Set down the listing below again, exactly as written.
Segment Start: Given data
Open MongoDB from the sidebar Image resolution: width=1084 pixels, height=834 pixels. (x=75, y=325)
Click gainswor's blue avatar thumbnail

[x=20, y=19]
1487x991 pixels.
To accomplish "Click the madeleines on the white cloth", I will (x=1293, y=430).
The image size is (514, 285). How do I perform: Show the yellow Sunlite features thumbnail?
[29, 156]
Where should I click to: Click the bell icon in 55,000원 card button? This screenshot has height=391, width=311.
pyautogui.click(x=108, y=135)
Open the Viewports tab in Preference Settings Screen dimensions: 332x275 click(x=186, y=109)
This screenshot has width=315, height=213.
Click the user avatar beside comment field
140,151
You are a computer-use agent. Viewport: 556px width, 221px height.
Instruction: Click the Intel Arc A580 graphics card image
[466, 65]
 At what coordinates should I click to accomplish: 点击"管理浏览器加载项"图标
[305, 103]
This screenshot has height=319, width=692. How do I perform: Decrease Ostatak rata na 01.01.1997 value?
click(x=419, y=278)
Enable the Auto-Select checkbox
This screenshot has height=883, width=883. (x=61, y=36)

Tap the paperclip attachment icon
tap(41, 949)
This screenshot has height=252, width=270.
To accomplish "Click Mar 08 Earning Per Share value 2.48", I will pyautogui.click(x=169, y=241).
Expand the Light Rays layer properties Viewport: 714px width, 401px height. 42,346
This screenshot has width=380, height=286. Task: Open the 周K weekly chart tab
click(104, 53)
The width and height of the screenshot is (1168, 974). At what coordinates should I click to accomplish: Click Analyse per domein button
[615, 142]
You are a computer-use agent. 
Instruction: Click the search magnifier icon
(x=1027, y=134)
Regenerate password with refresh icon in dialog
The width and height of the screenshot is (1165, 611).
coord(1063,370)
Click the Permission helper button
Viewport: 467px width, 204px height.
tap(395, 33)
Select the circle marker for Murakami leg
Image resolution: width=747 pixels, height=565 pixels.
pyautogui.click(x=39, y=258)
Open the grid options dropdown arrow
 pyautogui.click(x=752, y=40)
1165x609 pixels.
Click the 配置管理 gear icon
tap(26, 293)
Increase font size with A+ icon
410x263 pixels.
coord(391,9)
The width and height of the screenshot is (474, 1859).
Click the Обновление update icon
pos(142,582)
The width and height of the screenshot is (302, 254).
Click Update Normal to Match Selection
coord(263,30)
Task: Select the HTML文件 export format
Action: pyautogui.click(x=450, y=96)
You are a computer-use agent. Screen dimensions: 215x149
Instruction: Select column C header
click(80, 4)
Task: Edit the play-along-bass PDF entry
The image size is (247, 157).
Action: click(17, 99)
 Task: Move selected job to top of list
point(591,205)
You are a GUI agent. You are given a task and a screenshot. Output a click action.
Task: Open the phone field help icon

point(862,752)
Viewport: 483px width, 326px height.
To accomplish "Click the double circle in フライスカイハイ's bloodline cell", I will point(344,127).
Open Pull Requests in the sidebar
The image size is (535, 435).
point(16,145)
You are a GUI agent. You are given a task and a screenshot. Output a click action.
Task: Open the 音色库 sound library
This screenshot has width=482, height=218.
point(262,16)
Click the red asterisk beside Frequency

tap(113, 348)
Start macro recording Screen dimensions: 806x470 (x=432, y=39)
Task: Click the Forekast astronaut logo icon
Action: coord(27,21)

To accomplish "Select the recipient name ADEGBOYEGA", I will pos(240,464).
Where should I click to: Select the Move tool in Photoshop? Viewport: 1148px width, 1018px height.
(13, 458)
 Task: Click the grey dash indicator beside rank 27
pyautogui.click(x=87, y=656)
Segment End: Given data
Solution:
Open MongoDB from the sidebar Image resolution: width=1084 pixels, height=834 pixels. (x=75, y=325)
Click gainswor's blue avatar thumbnail

[x=20, y=19]
1487x991 pixels.
To accomplish "Click the madeleines on the white cloth", I will (x=1293, y=430).
The image size is (514, 285). How do I perform: Show the yellow Sunlite features thumbnail?
[29, 156]
Where should I click to: Click the bell icon in 55,000원 card button? This screenshot has height=391, width=311.
pyautogui.click(x=108, y=135)
Open the Viewports tab in Preference Settings Screen dimensions: 332x275 click(x=186, y=109)
This screenshot has width=315, height=213.
Click the user avatar beside comment field
140,151
You are a computer-use agent. Viewport: 556px width, 221px height.
Instruction: Click the Intel Arc A580 graphics card image
[466, 65]
 At what coordinates should I click to accomplish: 点击"管理浏览器加载项"图标
[305, 103]
This screenshot has height=319, width=692. How do I perform: Decrease Ostatak rata na 01.01.1997 value?
click(x=419, y=278)
Enable the Auto-Select checkbox
This screenshot has height=883, width=883. (x=61, y=36)

Tap the paperclip attachment icon
tap(41, 949)
This screenshot has height=252, width=270.
To accomplish "Click Mar 08 Earning Per Share value 2.48", I will pyautogui.click(x=169, y=241).
Expand the Light Rays layer properties Viewport: 714px width, 401px height. 42,346
This screenshot has width=380, height=286. Task: Open the 周K weekly chart tab
click(104, 53)
The width and height of the screenshot is (1168, 974). At what coordinates should I click to accomplish: Click Analyse per domein button
[615, 142]
You are a computer-use agent. 
Instruction: Click the search magnifier icon
(x=1027, y=134)
Regenerate password with refresh icon in dialog
The width and height of the screenshot is (1165, 611).
coord(1063,370)
Click the Permission helper button
Viewport: 467px width, 204px height.
tap(395, 33)
Select the circle marker for Murakami leg
Image resolution: width=747 pixels, height=565 pixels.
pyautogui.click(x=39, y=258)
Open the grid options dropdown arrow
 pyautogui.click(x=752, y=40)
1165x609 pixels.
Click the 配置管理 gear icon
tap(26, 293)
Increase font size with A+ icon
410x263 pixels.
coord(391,9)
The width and height of the screenshot is (474, 1859).
Click the Обновление update icon
pos(142,582)
The width and height of the screenshot is (302, 254).
Click Update Normal to Match Selection
coord(263,30)
Task: Select the HTML文件 export format
Action: pyautogui.click(x=450, y=96)
You are a computer-use agent. Screen dimensions: 215x149
Instruction: Select column C header
click(80, 4)
Task: Edit the play-along-bass PDF entry
The image size is (247, 157).
Action: click(17, 99)
 Task: Move selected job to top of list
point(591,205)
You are a GUI agent. You are given a task and a screenshot. Output a click action.
Task: Open the phone field help icon

point(862,752)
Viewport: 483px width, 326px height.
To accomplish "Click the double circle in フライスカイハイ's bloodline cell", I will point(344,127).
Open Pull Requests in the sidebar
The image size is (535, 435).
point(16,145)
You are a GUI agent. You are given a task and a screenshot. Output a click action.
Task: Open the 音色库 sound library
This screenshot has width=482, height=218.
point(262,16)
Click the red asterisk beside Frequency

tap(113, 348)
Start macro recording Screen dimensions: 806x470 (x=432, y=39)
Task: Click the Forekast astronaut logo icon
Action: coord(27,21)

To accomplish "Select the recipient name ADEGBOYEGA", I will pos(240,464).
Where should I click to: Select the Move tool in Photoshop? Viewport: 1148px width, 1018px height.
(13, 458)
 Task: Click the grey dash indicator beside rank 27
pyautogui.click(x=87, y=656)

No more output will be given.